Keine Schwellenangst!

Schenk-Weininger, Isabell, 2020

In: „Keine Schwellenangst! Die Tür als Motiv in der Gegenwartskunst“, S.96-99

Werkbezug: Durchgangszimmer, Abgetreten

Die Objekte und Installationen der Bildhauerin und Medienkünstlerin Angelika Wischermann haben stets einen performativen Aspekt. Dabei interessieren sie insbesondere alltägliche Handlungen – wie Türen öffnen und Füße abtreten –, die sie durch Wiederholung ad absurdum führt. So rutscht die Künstlerin bspw. ausdauernd mit an den Oberschenkeln befestigtem Schmirgelpapier auf der Sitzfläche eines Stuhles hin und her oder sie streift ihre Füße stunden- und tagelang auf Fußmatten ab – hinterlässt auf diese Weise Körperabdrücke und -spuren und hinterfragt unsere Verhaltensmuster. Oft lädt sie auch das Publikum zur Partizipation ein. So konzipiert sie 2015 für den öffentlichen Raum eine temporäre Architektur, die allerdings kein Aufenthaltsraum ist, sondern ein Durchgangszimmer. „Während es bis ca. 1650 auf Grundplänen noch keine klare Trennung zwischen intimen und gemeinschaftlich genutzten Räumen gibt und Architekten sich an Albertis Regeln hielten, dass von jedem Raum so viele Türen wie möglich in alle anderen umliegenden Räume gehen sollten, kommt im 19. Jahrhundert die Klage über das ‚Durchgangszimmer’ auf, ein deutliches Indiz dafür, dass sich ein Code auf der Basis der Unterscheidung von privat und öffentlich ausgebildet hat“, konstatiert der Kulturwissenschaftler Bernhard Siegert.
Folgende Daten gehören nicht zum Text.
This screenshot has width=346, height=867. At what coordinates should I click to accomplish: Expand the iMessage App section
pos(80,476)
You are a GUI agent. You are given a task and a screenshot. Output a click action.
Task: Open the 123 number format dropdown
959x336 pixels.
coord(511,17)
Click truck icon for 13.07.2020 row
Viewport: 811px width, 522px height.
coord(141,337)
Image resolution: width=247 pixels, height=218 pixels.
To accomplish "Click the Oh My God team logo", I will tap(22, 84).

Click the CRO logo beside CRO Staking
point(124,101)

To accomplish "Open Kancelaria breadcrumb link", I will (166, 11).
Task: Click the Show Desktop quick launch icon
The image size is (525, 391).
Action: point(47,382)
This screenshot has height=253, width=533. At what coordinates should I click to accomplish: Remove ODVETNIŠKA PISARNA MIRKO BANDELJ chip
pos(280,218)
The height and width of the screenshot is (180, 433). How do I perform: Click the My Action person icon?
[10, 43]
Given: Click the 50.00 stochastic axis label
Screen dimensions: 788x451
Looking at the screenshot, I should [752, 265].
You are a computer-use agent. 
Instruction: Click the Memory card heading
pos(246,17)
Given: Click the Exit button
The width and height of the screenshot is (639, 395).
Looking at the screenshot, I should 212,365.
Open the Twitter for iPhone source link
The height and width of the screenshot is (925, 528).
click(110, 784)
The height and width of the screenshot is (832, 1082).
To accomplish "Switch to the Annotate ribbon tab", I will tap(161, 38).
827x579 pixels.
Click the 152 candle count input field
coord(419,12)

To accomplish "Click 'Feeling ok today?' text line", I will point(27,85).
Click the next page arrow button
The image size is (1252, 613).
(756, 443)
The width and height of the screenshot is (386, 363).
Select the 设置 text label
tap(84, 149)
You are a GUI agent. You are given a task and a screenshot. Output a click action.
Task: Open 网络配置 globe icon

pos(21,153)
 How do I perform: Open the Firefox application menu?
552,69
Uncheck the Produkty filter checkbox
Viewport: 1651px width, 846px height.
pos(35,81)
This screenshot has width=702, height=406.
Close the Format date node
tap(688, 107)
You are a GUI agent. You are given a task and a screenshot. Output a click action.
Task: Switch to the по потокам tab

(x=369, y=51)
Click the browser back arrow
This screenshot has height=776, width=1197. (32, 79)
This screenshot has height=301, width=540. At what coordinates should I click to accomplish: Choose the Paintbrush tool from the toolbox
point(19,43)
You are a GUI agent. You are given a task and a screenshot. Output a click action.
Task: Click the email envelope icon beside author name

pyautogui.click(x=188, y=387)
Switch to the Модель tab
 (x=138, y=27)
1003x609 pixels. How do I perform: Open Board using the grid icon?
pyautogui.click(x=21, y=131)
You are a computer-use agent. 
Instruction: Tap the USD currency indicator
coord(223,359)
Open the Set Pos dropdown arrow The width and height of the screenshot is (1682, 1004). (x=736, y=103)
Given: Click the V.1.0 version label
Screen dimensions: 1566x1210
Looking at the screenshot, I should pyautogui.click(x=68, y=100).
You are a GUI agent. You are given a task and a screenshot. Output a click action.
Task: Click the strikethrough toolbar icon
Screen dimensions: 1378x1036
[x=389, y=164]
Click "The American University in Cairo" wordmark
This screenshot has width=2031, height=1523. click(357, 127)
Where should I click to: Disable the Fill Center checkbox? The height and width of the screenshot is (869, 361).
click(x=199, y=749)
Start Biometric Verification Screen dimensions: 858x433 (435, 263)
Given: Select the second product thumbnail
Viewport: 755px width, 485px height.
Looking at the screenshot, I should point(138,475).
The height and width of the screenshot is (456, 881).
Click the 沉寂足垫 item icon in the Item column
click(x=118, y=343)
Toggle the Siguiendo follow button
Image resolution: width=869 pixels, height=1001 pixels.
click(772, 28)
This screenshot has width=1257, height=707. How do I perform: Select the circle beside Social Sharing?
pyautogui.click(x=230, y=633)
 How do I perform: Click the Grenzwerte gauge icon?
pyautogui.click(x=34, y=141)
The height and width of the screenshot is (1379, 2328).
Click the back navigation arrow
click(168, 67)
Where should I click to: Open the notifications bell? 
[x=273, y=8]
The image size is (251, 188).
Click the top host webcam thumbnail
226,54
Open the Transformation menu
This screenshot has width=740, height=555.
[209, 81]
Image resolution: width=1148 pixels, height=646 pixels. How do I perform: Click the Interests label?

Wischermanns begehbare Installation Durchgangszimmer, die aus vier schlichten, weißen Wänden ohne Dach besteht, hat tatsächlich ungewöhnlich viele Türen. An den Längsseiten befinden sich jeweils zwei, an den Stirnseiten je eine Tür, die sich alle nach innen öffnen lassen. Doch da das Zimmer sehr klein ist, können diese nicht gleichzeitig geöffnet werden, ohne aneinander zu stoßen. Mehrere Benutzerinnen – seien es Performerinnen oder zufällige Passant*innen – blockieren sich je nach Temperament gegenseitig den Zugang, lassen sich höflich den Vortritt, drücken energisch die Klinken, schlüpfen vorsichtig durch einen Türspalt oder versuchen durch Klopfen und Rufen miteinander zu kommunizieren. Wischermann fordert durch ihr installatives Angebot Menschen zur spontanen Interaktion miteinander heraus, lässt diese ihre Konventionen hinterfragen und ermöglicht auf spielerische Weise eine räumlich-körperliche Erfahrung.